═════ Records to process ═════

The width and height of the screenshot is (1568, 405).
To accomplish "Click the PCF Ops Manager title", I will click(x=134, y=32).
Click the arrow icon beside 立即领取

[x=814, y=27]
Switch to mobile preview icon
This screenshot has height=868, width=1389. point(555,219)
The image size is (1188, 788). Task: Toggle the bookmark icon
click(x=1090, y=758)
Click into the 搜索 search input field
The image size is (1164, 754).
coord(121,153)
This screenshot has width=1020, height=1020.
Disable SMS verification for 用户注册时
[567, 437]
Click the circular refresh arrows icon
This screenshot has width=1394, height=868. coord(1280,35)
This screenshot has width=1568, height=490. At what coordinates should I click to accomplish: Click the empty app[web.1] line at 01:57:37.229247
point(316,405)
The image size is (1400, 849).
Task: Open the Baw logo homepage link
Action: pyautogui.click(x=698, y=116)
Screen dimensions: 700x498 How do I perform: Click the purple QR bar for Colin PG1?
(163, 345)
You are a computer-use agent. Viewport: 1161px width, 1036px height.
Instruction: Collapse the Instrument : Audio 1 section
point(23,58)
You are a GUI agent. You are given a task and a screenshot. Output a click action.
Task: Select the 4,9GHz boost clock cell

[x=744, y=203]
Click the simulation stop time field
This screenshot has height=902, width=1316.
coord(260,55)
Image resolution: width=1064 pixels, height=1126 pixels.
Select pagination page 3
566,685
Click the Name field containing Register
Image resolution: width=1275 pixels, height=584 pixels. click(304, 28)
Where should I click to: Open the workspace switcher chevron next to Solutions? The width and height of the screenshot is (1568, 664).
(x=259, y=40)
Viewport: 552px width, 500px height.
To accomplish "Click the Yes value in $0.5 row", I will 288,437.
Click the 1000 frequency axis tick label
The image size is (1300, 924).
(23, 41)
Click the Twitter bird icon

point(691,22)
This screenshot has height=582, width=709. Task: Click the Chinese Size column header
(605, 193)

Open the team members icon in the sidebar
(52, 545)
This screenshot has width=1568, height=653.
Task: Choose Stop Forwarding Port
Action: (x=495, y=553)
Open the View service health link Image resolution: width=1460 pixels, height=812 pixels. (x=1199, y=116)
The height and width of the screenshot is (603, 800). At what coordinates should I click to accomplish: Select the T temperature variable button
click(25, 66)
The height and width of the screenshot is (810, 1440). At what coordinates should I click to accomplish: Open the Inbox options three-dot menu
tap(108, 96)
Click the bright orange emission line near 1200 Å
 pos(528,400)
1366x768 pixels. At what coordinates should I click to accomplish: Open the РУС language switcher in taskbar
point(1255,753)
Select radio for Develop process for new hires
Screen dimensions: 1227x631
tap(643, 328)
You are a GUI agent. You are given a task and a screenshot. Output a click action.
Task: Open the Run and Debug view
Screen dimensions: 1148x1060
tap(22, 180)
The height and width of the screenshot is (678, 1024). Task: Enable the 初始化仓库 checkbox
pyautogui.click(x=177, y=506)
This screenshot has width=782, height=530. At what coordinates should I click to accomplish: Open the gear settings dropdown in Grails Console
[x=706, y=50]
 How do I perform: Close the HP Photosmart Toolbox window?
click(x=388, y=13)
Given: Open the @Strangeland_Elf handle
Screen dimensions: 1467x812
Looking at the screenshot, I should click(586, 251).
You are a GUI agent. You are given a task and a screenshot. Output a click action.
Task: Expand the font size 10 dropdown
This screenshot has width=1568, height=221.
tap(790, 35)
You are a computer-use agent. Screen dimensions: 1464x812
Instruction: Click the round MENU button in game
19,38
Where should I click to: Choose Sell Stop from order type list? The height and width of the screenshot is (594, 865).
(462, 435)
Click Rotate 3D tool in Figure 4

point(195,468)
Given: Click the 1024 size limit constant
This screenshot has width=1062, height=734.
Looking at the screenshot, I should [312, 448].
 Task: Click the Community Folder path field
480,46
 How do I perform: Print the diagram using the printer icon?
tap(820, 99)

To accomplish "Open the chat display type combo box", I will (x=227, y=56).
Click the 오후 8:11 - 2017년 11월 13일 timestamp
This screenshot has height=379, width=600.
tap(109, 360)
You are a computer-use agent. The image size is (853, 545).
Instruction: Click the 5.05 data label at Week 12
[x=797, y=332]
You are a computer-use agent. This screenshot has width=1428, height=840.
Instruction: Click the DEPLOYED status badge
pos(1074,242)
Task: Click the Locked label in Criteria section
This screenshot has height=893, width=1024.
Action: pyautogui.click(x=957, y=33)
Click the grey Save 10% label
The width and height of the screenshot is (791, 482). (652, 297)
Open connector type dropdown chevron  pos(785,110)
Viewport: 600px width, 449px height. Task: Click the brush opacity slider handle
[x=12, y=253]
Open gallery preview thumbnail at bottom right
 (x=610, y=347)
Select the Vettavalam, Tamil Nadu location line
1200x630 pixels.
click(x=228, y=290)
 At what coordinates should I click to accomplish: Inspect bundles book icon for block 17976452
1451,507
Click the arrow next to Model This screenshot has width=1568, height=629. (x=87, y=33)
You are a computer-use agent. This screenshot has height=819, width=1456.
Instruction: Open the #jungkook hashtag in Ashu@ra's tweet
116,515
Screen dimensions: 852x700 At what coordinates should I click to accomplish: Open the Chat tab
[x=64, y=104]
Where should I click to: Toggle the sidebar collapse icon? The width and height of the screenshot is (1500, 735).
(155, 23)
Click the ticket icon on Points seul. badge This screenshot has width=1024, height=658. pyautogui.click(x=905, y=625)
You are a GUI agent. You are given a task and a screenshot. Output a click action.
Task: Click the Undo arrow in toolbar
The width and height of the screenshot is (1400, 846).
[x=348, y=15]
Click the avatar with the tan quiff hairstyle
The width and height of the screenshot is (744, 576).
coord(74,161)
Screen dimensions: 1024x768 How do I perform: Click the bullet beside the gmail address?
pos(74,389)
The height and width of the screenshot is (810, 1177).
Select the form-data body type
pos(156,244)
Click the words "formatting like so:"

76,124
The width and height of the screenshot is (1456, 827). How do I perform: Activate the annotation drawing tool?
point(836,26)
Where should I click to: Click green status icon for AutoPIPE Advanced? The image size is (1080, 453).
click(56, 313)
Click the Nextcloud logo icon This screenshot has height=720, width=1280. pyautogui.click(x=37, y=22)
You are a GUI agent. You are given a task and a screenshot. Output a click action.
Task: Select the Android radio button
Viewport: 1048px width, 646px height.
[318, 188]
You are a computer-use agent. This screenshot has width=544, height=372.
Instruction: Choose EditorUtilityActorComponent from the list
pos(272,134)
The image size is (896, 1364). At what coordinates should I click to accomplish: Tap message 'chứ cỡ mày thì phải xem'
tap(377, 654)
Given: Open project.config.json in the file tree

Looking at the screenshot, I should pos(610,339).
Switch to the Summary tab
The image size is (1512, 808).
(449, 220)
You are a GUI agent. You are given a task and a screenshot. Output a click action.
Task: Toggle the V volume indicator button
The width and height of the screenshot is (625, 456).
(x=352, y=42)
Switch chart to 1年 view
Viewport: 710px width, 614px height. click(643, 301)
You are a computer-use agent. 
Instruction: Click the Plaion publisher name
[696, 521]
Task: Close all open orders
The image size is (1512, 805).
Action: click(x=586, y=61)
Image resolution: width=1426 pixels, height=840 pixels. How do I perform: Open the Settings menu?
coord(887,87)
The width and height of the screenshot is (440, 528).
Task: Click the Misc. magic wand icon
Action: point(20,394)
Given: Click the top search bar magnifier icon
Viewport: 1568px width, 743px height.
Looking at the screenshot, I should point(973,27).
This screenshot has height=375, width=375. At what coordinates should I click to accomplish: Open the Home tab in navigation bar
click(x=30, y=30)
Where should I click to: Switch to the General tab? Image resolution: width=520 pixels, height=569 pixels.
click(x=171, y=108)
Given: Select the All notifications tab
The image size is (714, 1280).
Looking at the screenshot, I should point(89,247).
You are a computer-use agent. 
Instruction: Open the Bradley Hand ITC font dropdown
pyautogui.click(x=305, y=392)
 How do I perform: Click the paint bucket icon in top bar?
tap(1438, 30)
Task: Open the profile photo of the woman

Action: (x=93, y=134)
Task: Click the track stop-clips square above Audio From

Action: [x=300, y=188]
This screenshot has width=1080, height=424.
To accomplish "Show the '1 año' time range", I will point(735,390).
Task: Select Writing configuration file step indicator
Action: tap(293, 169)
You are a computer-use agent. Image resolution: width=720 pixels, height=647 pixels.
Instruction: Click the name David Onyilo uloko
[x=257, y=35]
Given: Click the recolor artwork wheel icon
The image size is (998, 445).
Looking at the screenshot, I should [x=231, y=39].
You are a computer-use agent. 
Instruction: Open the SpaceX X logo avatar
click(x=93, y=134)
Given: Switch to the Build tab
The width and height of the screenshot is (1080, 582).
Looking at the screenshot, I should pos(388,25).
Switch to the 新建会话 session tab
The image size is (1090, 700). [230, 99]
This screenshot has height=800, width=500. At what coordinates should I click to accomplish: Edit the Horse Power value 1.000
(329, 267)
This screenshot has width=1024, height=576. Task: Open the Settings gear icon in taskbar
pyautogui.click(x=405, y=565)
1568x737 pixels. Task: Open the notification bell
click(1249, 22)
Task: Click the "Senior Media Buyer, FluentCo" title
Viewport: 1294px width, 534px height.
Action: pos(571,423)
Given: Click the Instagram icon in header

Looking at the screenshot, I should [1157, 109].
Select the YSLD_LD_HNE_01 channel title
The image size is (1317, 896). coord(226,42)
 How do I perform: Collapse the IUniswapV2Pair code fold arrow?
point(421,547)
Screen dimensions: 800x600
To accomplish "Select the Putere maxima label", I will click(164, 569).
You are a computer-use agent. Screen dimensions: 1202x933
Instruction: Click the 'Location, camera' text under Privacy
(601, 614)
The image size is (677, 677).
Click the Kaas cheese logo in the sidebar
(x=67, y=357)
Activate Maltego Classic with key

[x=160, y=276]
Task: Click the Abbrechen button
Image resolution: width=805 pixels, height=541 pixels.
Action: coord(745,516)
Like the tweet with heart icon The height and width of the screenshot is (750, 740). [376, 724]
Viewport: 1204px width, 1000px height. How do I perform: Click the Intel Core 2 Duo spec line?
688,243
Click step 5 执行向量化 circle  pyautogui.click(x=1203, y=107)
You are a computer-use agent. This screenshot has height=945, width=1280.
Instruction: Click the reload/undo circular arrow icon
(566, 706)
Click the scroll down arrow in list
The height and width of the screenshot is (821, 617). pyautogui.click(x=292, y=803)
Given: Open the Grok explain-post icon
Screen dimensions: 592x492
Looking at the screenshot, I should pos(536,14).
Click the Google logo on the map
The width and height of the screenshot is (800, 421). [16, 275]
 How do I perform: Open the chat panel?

═════

- **Exercise details**
Reproduce word for word the lines from the one containing "Given: Open project.config.json" to the one containing "Action: click(x=586, y=61)", including both of those lines.

- **Solution for this exercise**
Given: Open project.config.json in the file tree

Looking at the screenshot, I should pos(610,339).
Switch to the Summary tab
The image size is (1512, 808).
(449, 220)
You are a GUI agent. You are given a task and a screenshot. Output a click action.
Task: Toggle the V volume indicator button
The width and height of the screenshot is (625, 456).
(x=352, y=42)
Switch chart to 1年 view
Viewport: 710px width, 614px height. click(643, 301)
You are a computer-use agent. 
Instruction: Click the Plaion publisher name
[696, 521]
Task: Close all open orders
The image size is (1512, 805).
Action: click(x=586, y=61)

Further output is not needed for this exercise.